-------- RECORD EXCERPTS --------
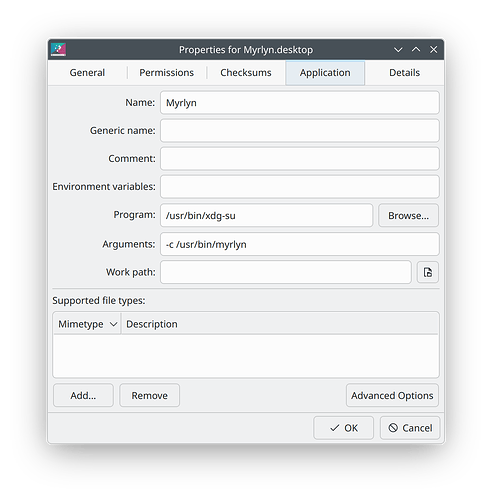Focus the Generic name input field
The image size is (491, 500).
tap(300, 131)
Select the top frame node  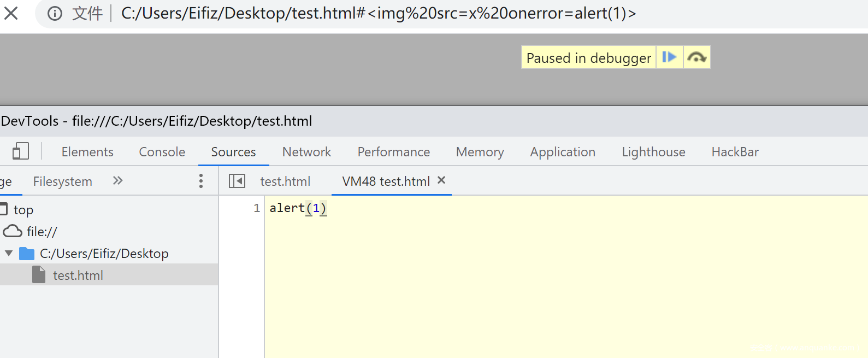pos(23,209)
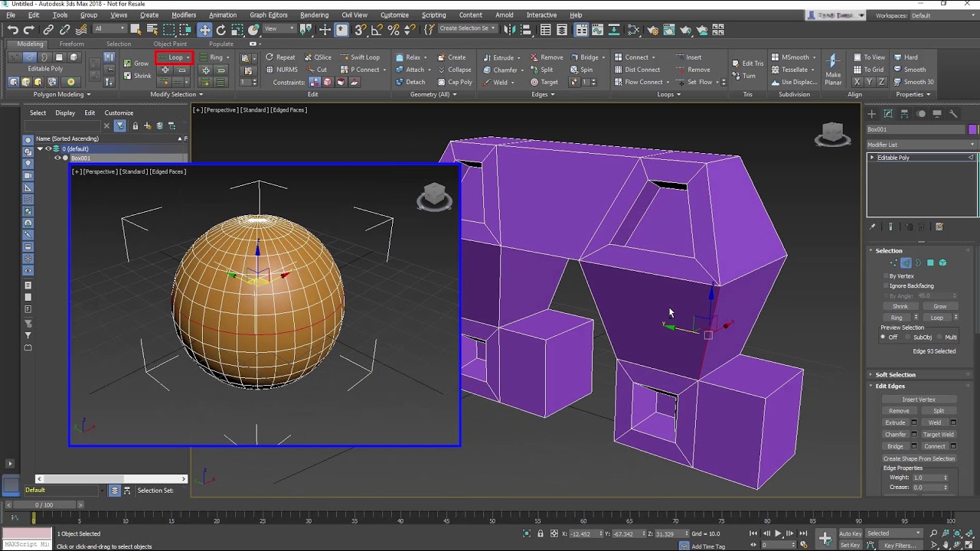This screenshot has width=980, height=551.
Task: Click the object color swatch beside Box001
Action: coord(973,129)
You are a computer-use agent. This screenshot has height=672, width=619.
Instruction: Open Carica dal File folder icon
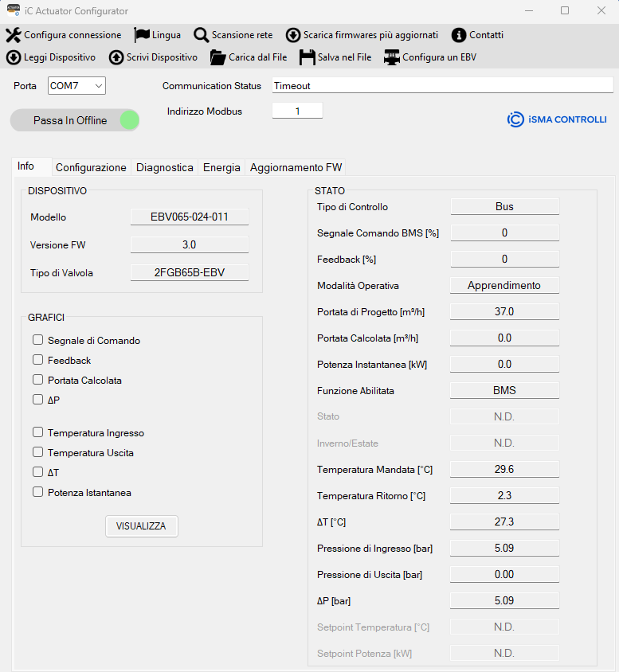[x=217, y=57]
--------
Which lines run from the one containing "You are a computer-use" to the end of the data above? Set down those lines exactly, and only those, without any pictures.

You are a computer-use agent. This screenshot has height=672, width=619.
Instruction: Open Carica dal File folder icon
[x=217, y=57]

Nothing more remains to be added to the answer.